Life Lessons
The Things My Dad Gave Me
Hard work, cold Bud, and denim tuxedos
My dad bought his Bunton Lawn Lark lawn mower in 1968. It was a beast of a machine. It was self-propelled and had 36 inches of double spinning blades that made short work of whatever was in its path.
He bought it when he and Mom moved into their “forever home” on Spring Drive. The house, where I was born and lived until I was 18 years old, had more than enough grass to warrant it. As a kid, cutting that grass seemed like an all-day ordeal. It wasn’t quite that bad, but the Lawn Lark definitely made it easier.

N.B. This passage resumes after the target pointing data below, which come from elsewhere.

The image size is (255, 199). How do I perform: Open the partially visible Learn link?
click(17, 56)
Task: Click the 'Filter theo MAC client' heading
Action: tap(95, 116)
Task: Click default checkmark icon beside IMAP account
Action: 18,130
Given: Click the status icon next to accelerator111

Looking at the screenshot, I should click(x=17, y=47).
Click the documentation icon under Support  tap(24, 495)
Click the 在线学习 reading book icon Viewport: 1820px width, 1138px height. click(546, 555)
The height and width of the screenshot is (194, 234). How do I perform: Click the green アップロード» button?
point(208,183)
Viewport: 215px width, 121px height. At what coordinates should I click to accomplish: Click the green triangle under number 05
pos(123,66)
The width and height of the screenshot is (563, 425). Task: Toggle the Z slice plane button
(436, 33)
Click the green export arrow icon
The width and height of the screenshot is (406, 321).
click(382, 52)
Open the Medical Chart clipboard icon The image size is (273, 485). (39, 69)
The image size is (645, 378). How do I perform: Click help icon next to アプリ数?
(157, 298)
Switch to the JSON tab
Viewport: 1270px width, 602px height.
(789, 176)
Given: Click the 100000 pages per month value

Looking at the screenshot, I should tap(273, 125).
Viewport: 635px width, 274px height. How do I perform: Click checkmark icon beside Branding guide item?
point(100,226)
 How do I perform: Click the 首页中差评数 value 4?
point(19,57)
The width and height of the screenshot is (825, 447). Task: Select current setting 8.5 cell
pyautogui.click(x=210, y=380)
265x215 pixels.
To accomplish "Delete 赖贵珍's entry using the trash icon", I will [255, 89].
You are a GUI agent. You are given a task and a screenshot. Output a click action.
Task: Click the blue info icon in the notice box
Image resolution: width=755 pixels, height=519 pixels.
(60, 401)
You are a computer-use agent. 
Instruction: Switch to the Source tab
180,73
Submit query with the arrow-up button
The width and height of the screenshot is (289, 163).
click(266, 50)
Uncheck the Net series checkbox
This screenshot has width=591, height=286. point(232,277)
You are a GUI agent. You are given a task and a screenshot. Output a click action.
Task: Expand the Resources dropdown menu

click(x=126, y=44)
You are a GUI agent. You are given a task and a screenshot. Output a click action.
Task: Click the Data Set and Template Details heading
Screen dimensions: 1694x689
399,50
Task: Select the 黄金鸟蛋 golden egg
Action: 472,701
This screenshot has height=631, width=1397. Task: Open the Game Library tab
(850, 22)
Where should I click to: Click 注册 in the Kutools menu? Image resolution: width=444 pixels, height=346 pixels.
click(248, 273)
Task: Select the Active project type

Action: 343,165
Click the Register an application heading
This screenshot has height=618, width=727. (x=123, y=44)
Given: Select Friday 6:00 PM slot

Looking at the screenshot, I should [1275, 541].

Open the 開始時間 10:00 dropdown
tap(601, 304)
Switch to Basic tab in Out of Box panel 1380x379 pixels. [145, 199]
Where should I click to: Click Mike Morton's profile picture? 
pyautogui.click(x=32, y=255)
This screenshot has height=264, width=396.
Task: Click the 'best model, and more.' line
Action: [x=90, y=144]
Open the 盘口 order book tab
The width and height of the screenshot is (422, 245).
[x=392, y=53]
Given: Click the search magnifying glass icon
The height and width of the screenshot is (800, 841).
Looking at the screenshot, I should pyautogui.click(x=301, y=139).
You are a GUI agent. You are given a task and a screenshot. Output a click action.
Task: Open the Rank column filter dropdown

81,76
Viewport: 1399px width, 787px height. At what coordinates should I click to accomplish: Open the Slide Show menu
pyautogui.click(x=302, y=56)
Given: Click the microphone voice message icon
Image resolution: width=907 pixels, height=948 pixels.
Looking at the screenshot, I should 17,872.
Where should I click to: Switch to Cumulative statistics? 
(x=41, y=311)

Our front yard was the best sledding hill in Louisville. It brought kids from miles around every time there was so much as a dusting. We were lucky to have any grass left whatsoever after back-to-back major winter storms dumped a couple feet of snow in 1977 and ’78.
It was during one of those years that I watched Kent Wernert hit warp speed over the drop off at the bottom of the hill and careen into the side of a city TARC bus. I thought for sure he was dead, but he’s very much alive to this day. Like most kids, he must have been made of rubber.
It was watching my dad cut that grass that convinced me he was the strongest man in the world. On at least a few occasions he wore a ridiculously bad outfit to cut the grass, including bell bottom jeans and an old denim shirt with the sleeves cut off. That shirt revealed what I thought were the biggest biceps I would ever see on a human. I was sure he could lift the Lawn Lark with one arm.
When he worked in the yard he never seemed to tire. It was as if he could have done it all day long, getting more and more joy out of the process the longer he spent on it. I’m sure that’s not how he felt, but that’s how I remember it.
When Dad groomed that yard he was not only maintaining its pristine sledding features, but was also preserving his driving range. He used to hit golf balls from the top of the hill down toward Spring Drive. Instead of shagging them, he’d often walk to the bottom and just hit them back up toward the house. I remember cowering in fear as ball after ball whacked the stucco on the outside of the house. Miraculously I don’t think he ever broke a window.
When I turned 12 my dad taught me how to cut grass. I’m sure he knew that for the most part this was his retirement from the grass business. Over the next six years I spent more hours than I could count walking back and forth across that front hill. I was never as good at it as he was.
One of the things my dad gave me was an appreciation for a crisp, teeth-cracking-cold Budweiser after a long yard session. There is still nothing better to this day than just absolutely crushing one after a couple hours in the back yard.
I’m guessing that, like me, he came to despise cutting grass after doing it for so many years. Some guys like the repetition; they’re able to treat yard work as a stress reliever. I am not one of those guys.
Maybe that’s why, when Dad gave me the Lawn Lark when my wife and I moved into our own forever home I wasn’t quite sure what to do with it. I cut the grass with it a couple times, but instead of the smooth-running, grass-eating machine I remembered as a kid it was more of an unwieldy, difficult-to-maneuver behemoth with a mind of its own.
He had put a new engine on it and stenciled my son’s name across the front in neon yellow spray paint, in hopes that eventually he would use it to start a landscaping empire. He didn’t, nor did I, so it sat largely unused in my garage for years.
Fortunately, one of the things my dad gave me was a sentimental attachment to some of the most crisp memories of my youth. So it was natural that for years I couldn’t envision parting ways with the Lawn Lark. It was as if when I let it go I would lose the memory of the strongest man in the world cutting grass, shanking golf balls, or drinking cold beer.
After much-needed cajoling by my wife I finally agreed to part with the Lawn Lark on the same day that Ed Asner died. I’m not usually a blubbery mess when celebrities pass away, but Ed Asner resembled my dad so much that in my mind they had essentially become the same person. So it was already a tough day.
As I cleaned out the garage and waited for the Lawn Lark to get picked up by its new owner, big fat tears kept spilling over my eyelids, intermingling with a face full of sweat caused by the unbearable humidity that never seems to retreat this time of year. I was a salty mess.
The new owner was a guy named Brad. He works at a lawn mower repair shop, and planned to restore the Lawn Lark to its former glory. As I talked to him I envisioned it eventually landing in somebody’s hands who loves cutting grass more than I do, who might actually turn it into the foundation of a landscaping enterprise that enables them to do something really important with the money.
Despite secretly wishing I could have just kept it forever, as I watched the Lawn Lark pull away in the back of a red pickup truck I realized that having it gone would not in any way make the memories of my dad in a sleeveless denim shirt and bell bottom jeans fade.
In fact, the process of letting it go made those memories clearer and more resonant than they had ever been. What a gift my dad gave me.